What you need to do: Your task is to copy every line of the entries that holds the word "agent".

"""

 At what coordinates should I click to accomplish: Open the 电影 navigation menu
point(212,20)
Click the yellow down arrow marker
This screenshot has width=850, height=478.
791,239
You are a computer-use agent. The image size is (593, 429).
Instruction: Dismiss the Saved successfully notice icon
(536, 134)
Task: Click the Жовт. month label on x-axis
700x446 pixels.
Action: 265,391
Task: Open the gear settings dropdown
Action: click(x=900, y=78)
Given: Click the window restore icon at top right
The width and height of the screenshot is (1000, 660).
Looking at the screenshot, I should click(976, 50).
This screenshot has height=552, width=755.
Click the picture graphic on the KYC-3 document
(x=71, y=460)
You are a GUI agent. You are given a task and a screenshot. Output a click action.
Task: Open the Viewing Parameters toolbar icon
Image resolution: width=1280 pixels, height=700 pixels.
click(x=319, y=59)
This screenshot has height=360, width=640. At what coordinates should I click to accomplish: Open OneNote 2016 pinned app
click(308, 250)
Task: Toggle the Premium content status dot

"""

Answer to this exercise:
You are a computer-use agent. The image size is (593, 429).
You are a GUI agent. You are given a task and a screenshot. Output a click action.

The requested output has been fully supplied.